Pleco Software
- Pleco logo, the Chinese character for "fish - yú"
- Founded: New York, NY, United States (2000)
- Founder: Michael Love;
- Area served: Worldwide
- Products: Apps
- Website: pleco.com

= Pleco Software =

English-Chinese dictionary and flashcard app

Pleco Software (/ˈpliːkoʊ/) provides an English and Chinese Dictionary application for iOS and Android devices. The Pleco Software company was founded in May 2000 by Michael Love when he was studying abroad in China. Having difficulty remembering characters, Love developed a very rudimentary handwriting based dictionary for personal use on a Palm IIIx, and then realized it could be a good business opportunity, pursuing further development of the application that is in use today.

==Features==
Pleco allows different ways of input, including Pinyin input method, English words, handwriting recognition and optical character recognition. It has many sets of dictionaries (including the Oxford, Longman, FLTRP, and Ricci), audio recordings from two different native speakers, flashcards functionality, and a document reader that can look up words in a document. Pleco is a free application with in-app purchases, additional functions and large dictionaries (including English, French, German, Mandarin, Cantonese, classical Chinese, and a traditional Chinese medicine reference).

==History==
Pleco was started by Mike Love in May 2000 when he was 18 years old.
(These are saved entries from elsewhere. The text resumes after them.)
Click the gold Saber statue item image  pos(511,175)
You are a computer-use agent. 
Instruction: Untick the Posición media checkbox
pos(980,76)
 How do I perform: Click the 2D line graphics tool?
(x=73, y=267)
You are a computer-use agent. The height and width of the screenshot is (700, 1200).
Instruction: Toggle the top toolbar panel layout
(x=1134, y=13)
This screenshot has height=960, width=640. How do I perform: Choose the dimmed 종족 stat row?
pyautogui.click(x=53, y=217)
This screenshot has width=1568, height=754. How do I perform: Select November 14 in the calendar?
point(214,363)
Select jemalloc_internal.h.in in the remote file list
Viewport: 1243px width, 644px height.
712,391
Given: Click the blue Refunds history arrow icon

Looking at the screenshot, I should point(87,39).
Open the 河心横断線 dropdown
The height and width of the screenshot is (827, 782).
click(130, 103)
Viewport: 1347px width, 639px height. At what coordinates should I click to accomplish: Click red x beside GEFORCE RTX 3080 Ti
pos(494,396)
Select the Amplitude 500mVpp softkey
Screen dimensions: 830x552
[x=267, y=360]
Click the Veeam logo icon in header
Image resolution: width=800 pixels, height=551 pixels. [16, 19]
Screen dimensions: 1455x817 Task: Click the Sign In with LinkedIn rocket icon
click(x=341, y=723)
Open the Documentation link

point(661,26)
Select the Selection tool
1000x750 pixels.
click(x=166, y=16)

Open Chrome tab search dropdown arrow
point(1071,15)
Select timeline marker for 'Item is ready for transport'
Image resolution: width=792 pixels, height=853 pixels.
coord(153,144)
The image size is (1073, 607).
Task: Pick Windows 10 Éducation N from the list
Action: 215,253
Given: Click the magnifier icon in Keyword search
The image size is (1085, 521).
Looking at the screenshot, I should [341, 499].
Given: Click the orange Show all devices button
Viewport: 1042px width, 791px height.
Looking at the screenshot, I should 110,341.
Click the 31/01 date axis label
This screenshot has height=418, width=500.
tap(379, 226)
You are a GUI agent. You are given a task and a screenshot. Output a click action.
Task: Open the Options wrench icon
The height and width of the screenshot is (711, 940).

The application was first launched on the Palm Pilot in 2001. In 2013, Pleco 3.0 was released. In November 2017, Endymion Wilkinson's Chinese History: A New Manual was added.

== Reception ==
As of July 2021, Pleco Chinese Dictionary had 4.7 stars on the iOS App Store, based on 1,300 ratings, and 4.6 stars out of 5 on Google Play, based on over 40,000 ratings.

In a 2013 opinion article for the New York Times, the British chef Fuchsia Dunlop wrote, "Pleco has absolutely changed my life", and "it's completely brilliant for traveling." In 2018, New York Times columnist Lucas Peterson said he found Pleco to be a "useful translation app".